Naiad and Thalassa were discovered by NASA’s Voyager 2 spacecraft as it passed by the ice giant Neptune in 1989. In a paper published on November 13, researchers at JPL revealed that the two moons follow a strange orbital pattern unlike any observed before.
“We refer to this repeating pattern as a resonance,” said Marina Brozović, an expert in solar system dynamics at JPL and the lead author of the new paper, which was published in the scientific journal Icarus. “There are many different types of ‘dances’ that planets, moons and asteroids can follow, but this one has never been seen before.”
In this perpetual orbital ballet, Thalassa is the strong backbone and is in a stable seven-hour orbit around the ice giant. Naiad, on the other hand, brings flair to the duo. The moon orbits the planet every seven and a half hours in a wild zigzag pattern. As it catches Thalassa every four orbits, it bucks up and down around its orbital partner passing as close as 1,850 kilometers.
If you were on the surface as Naiad caught up to Thalassa, you would likely see it pass twice from above and twice from below.
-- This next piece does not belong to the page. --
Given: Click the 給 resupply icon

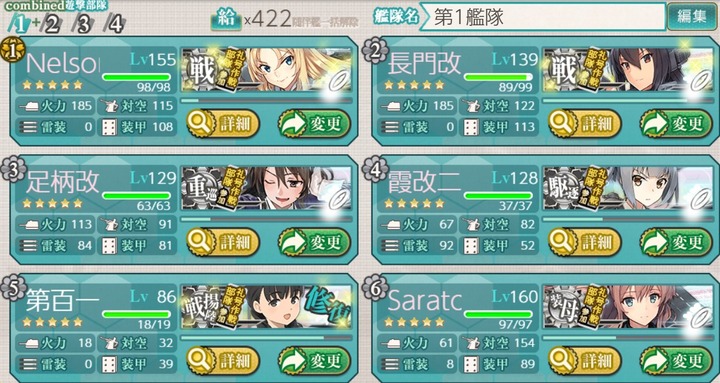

Approximately 21 hours later, it would be back again sailing up and down in an endless cosmic ballet.
Researchers at JPL believe that Naiad’s tilted orbit is a result of an interaction with one of the ice giant’s other inner moons.
“We suspect that Naiad was kicked into its tilted orbit by an earlier interaction with one of Neptune’s other inner moons,” said Brozović. “Only later, after its orbital tilt was established, could Naiad settle into this unusual resonance with Thalassa.”